## DESCRIPTION OF THE TASK
For every record beneath this instruction, give an exact repetition, omitting images.

GIVEN INFORMATION START

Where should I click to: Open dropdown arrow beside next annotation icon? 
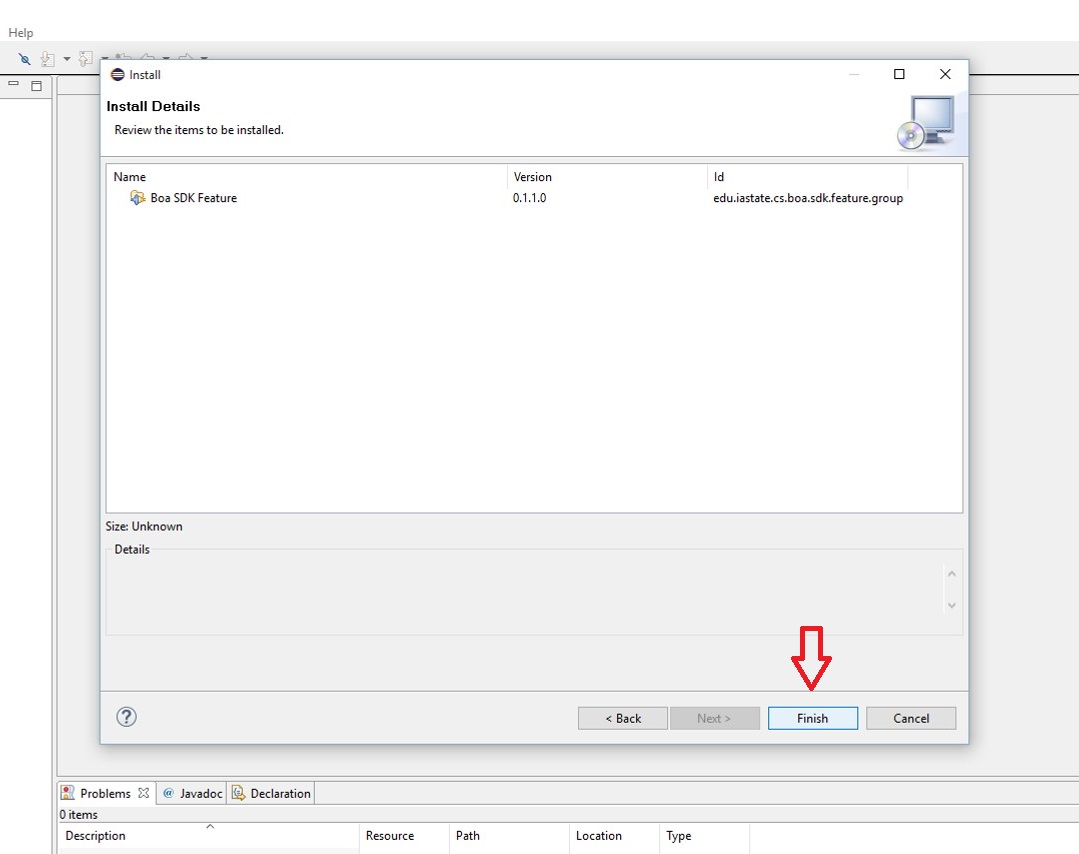67,59
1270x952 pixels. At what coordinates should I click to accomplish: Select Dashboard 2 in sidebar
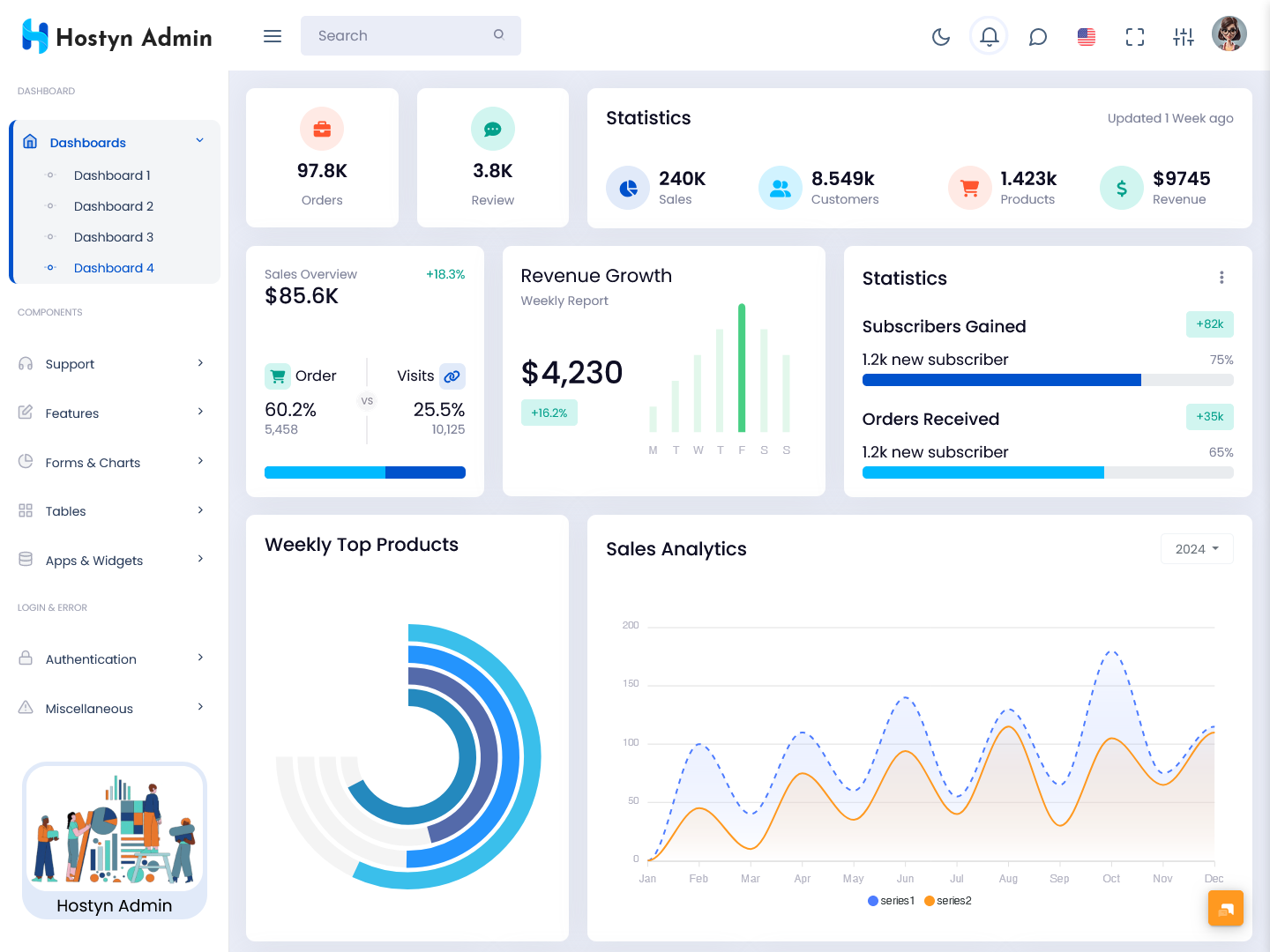pos(114,206)
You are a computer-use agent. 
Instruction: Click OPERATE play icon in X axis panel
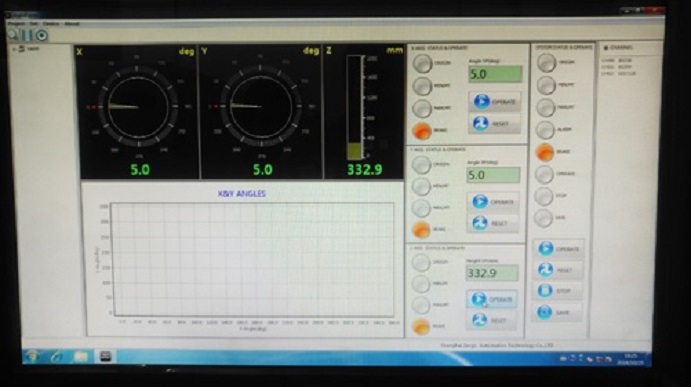481,101
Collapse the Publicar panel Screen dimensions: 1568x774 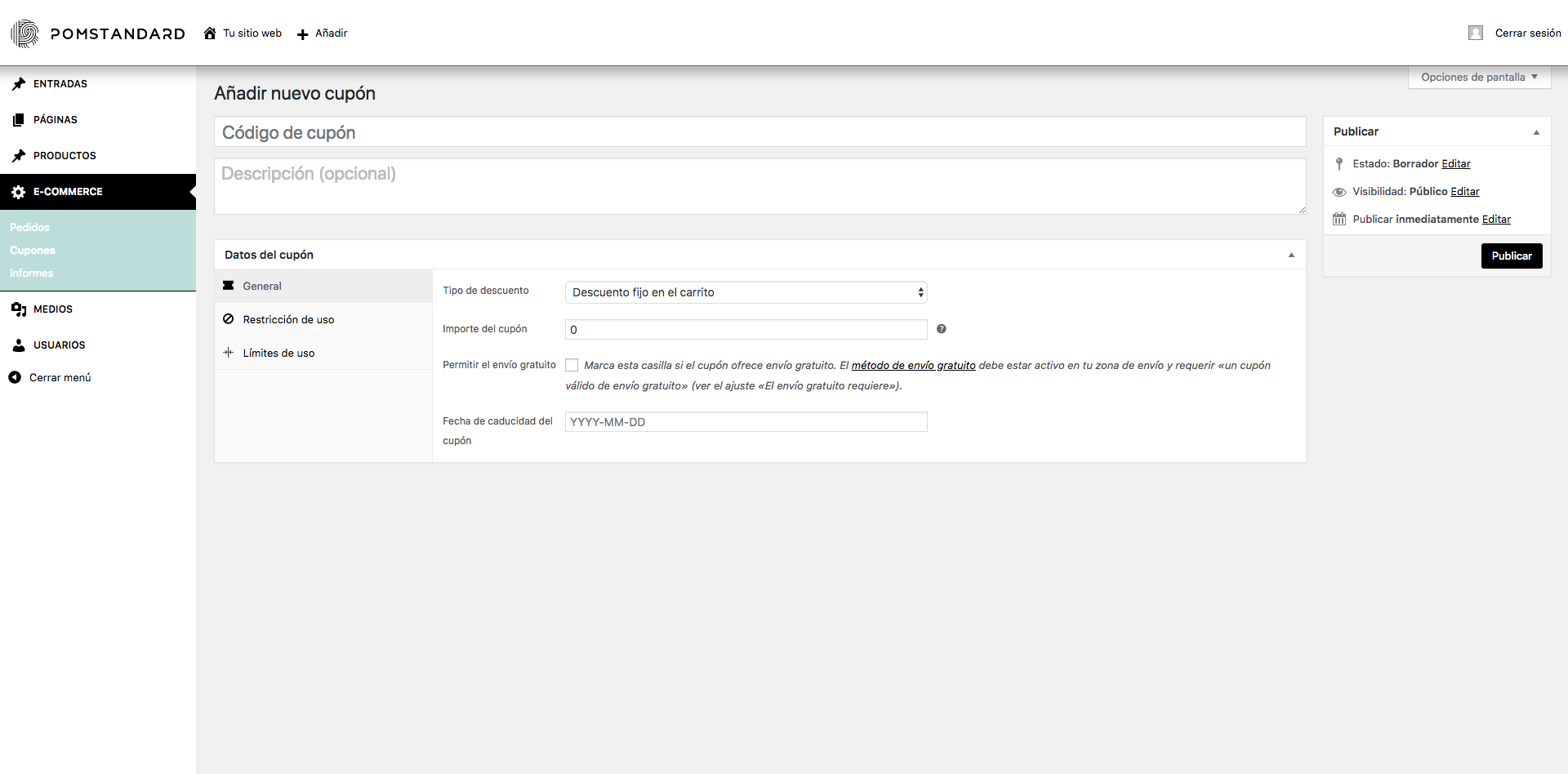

GIVEN INFORMATION END

## FINISHED EXERCISE
Where should I click to: Open dropdown arrow beside next annotation icon? 
67,59
1270x952 pixels. At what coordinates should I click to accomplish: Select Dashboard 2 in sidebar
pos(114,206)
You are a computer-use agent. 
Instruction: Click OPERATE play icon in X axis panel
481,101
Collapse the Publicar panel Screen dimensions: 1568x774 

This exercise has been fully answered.